== Problem ==
Would you please return the lines of the material that contain the word "color"?

== Materials provided ==
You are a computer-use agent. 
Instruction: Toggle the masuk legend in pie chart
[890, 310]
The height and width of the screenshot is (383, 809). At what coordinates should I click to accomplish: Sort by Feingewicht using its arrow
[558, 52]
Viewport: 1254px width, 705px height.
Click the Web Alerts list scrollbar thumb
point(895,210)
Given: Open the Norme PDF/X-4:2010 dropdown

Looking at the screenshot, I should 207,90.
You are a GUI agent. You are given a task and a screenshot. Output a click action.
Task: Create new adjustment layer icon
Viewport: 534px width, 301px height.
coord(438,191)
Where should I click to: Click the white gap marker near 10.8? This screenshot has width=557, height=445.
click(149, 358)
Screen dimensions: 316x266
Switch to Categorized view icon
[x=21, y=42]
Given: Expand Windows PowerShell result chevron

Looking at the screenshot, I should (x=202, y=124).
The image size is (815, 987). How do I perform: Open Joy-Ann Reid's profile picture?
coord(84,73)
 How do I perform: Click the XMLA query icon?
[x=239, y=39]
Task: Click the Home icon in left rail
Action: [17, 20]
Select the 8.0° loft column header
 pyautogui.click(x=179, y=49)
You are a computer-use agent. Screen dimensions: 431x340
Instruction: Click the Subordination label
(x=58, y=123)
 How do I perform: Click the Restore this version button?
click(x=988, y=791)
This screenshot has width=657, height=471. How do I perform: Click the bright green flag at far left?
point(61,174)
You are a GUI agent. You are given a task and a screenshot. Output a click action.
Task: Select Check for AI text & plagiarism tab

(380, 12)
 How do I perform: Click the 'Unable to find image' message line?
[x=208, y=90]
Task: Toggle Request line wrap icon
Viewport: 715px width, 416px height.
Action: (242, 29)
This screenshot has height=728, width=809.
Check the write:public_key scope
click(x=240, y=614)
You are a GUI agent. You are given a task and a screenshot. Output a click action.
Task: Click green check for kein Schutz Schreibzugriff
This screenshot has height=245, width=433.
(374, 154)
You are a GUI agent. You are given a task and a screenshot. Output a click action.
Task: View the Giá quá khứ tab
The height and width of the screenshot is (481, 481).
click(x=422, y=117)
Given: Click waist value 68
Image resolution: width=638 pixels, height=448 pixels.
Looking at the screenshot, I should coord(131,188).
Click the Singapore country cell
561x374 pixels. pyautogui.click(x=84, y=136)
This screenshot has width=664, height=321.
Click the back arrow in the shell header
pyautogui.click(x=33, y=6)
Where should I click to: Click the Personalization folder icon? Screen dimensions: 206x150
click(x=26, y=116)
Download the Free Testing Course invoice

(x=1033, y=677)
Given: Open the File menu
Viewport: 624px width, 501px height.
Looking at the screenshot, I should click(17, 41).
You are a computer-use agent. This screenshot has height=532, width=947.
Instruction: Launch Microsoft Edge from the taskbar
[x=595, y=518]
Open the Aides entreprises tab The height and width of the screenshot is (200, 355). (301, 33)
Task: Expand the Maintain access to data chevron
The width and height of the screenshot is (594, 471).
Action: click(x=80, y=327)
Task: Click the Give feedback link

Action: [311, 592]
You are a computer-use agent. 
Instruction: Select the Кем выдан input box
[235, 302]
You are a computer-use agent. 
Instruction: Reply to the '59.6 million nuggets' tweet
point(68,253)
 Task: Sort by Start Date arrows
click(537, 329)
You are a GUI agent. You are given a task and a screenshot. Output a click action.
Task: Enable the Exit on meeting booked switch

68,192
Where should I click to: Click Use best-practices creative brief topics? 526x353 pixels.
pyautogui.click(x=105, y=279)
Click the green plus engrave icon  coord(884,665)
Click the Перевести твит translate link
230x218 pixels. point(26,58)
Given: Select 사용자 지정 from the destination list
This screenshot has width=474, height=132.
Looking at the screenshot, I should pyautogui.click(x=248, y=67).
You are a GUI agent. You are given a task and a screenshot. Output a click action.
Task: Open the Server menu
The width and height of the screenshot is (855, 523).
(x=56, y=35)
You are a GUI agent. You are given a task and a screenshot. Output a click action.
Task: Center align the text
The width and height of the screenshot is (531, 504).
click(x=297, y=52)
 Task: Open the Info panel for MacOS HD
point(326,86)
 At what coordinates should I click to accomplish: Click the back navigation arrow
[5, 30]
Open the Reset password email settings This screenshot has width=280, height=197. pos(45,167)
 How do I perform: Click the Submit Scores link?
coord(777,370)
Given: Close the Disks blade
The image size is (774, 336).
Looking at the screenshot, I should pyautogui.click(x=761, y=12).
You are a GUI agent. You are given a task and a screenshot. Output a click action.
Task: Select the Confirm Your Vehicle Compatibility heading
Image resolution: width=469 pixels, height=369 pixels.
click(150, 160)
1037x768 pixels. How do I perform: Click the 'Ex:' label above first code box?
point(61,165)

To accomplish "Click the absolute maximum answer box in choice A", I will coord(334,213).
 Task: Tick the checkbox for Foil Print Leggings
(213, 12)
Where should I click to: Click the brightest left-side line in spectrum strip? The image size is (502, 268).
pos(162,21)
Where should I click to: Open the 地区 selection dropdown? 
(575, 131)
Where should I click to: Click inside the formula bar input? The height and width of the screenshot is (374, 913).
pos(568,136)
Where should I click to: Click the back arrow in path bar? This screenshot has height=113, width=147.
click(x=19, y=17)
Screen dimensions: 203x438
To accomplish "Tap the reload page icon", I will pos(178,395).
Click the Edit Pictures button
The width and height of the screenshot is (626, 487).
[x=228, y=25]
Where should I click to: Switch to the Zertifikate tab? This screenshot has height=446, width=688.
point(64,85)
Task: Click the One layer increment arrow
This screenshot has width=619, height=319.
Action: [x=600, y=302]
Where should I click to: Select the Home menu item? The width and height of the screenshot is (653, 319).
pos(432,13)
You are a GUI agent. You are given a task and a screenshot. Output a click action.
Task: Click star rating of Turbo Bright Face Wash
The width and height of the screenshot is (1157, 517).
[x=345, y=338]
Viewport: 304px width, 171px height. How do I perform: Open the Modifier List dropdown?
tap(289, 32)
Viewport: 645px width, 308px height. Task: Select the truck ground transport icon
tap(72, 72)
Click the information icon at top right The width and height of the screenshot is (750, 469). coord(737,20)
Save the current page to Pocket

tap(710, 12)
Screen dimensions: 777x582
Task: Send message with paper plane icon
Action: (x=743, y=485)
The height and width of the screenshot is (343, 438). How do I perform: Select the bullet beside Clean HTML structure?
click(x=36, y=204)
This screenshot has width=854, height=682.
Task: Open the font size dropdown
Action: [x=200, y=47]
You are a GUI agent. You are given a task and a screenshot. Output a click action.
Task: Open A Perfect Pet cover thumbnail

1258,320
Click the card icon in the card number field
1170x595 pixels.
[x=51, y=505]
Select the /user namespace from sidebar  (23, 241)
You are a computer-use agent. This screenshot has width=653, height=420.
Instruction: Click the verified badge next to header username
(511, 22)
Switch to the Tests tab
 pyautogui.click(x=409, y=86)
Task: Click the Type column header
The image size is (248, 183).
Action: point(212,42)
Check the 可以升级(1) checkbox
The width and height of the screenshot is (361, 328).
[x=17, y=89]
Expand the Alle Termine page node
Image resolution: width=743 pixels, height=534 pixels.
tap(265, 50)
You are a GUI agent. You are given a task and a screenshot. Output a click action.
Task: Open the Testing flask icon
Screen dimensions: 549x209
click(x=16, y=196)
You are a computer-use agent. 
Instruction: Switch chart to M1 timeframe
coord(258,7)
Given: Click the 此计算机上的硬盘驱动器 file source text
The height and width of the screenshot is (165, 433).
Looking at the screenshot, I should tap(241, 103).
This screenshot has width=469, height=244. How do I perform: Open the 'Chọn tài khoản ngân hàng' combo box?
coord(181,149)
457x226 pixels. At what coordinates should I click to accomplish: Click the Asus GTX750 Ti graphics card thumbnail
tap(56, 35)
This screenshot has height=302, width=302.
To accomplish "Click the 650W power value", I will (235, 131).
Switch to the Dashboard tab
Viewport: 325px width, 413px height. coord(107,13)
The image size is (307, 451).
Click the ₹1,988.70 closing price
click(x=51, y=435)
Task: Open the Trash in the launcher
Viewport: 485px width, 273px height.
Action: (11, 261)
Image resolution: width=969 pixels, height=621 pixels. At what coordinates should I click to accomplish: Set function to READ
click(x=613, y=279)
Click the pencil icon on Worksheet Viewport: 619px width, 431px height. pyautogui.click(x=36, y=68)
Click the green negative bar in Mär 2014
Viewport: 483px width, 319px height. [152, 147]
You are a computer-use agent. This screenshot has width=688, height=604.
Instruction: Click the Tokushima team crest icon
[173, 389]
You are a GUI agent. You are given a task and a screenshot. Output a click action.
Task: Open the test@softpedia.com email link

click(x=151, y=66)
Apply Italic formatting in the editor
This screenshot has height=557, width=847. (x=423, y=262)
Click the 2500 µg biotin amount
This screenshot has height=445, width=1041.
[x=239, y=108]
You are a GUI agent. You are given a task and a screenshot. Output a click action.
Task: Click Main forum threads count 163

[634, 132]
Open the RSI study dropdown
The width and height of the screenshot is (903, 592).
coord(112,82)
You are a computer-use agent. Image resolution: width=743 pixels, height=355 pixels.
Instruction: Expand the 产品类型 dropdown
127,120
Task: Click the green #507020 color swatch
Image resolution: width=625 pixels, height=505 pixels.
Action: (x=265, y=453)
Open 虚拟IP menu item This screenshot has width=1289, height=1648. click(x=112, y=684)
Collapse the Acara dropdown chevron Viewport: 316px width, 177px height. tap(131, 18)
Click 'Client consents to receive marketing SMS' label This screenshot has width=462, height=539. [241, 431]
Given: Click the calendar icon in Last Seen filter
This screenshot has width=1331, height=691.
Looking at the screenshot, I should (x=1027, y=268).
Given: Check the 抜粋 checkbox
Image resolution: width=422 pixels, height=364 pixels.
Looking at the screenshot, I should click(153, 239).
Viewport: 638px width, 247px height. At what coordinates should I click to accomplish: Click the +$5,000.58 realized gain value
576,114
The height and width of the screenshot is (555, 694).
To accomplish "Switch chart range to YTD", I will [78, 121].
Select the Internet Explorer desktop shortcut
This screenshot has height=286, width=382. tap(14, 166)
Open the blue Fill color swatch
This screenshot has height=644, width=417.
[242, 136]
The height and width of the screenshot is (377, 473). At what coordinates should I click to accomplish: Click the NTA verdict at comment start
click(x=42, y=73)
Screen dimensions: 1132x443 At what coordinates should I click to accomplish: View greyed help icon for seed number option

== Exercise output ==
Task: Click the green #507020 color swatch
Open the blue Fill color swatch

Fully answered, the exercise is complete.